Economia vai piorar: Paulo Guedes, homem de Bolsonaro, propõe reduzir reservas internacionais

Publicado em 31 outubro, 2018 10:06 am

Reportagem de Ribamar Oliveira no Valor Econômico informa que, nas discussões internas da equipe do presidente eleito, Jair Bolsonaro, o futuro ministro da Fazenda, Paulo Guedes, propôs a redução das reservas internacionais do país, que hoje somam US$ 380,3 bilhões. Para Guedes, segundo informou ao Valor uma fonte que participou da elaboração do programa do novo governo, não faz sentido o Brasil manter nível tão elevado de reservas cambiais, principalmente, porque o custo de carregamento é muito alto.

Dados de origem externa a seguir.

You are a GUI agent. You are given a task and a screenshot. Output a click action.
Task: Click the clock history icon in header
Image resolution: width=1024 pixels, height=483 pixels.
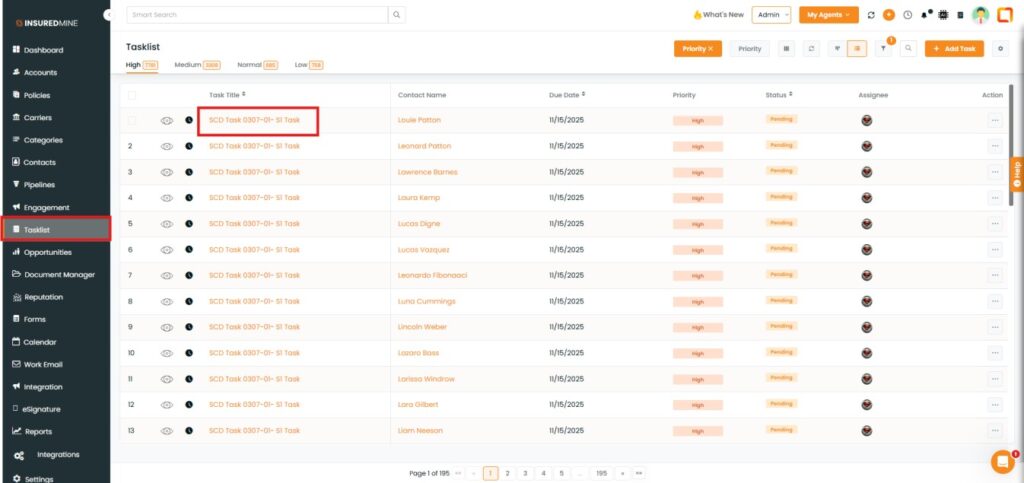907,15
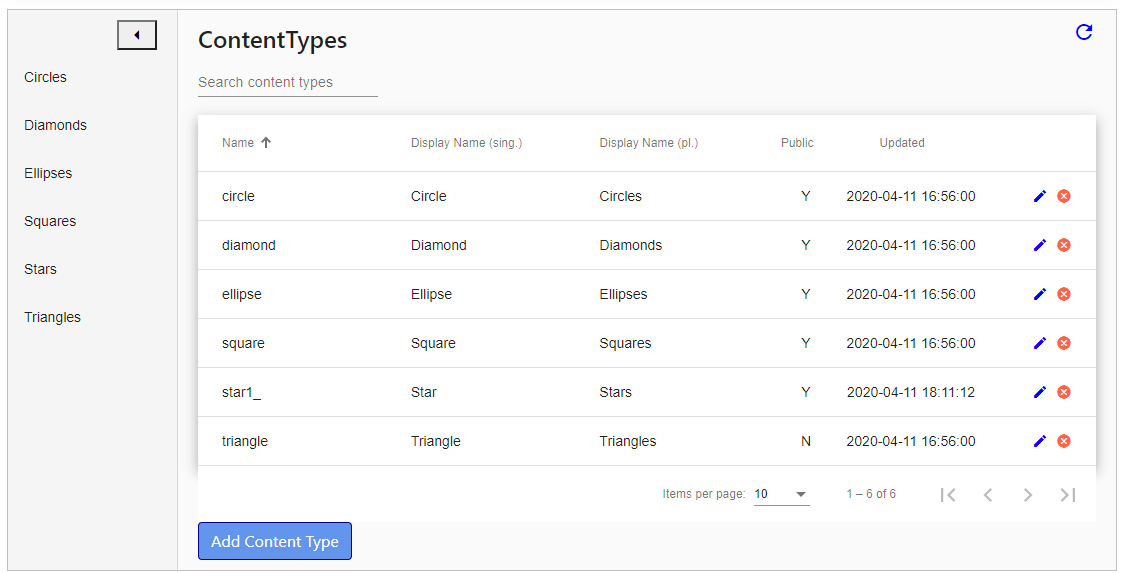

De acordo com a publicação, um dos argumentos de Guedes é que a venda de parte das reservas permitiria reduzir o tamanho da dívida pública, além de diminuir substancialmente a despesa com os juros dessa dívida, o que é considerado pelo principal economista de Bolsonaro um dos objetivos primordiais da nova política econômica. As reservas brasileiras foram constituídas por meio de endividamento público. O Banco Central usa títulos emitidos pelo Tesouro Nacional para obter os recursos necessários à compra de dólares. Assim, o custo das reservas é calculado pela diferença entre a taxa de captação do Tesouro, que grosso modo corresponde à taxa básica de juros (Selic), e a remuneração obtida pela aplicação dos recursos no exterior, geralmente muito baixa.

Hoje, as reservas equivalem a 20% do Produto Interno Bruto (PIB), enquanto a dívida bruta do governo, nos 12 meses acumulados até setembro, está em 77,2% do PIB, completa o Valor.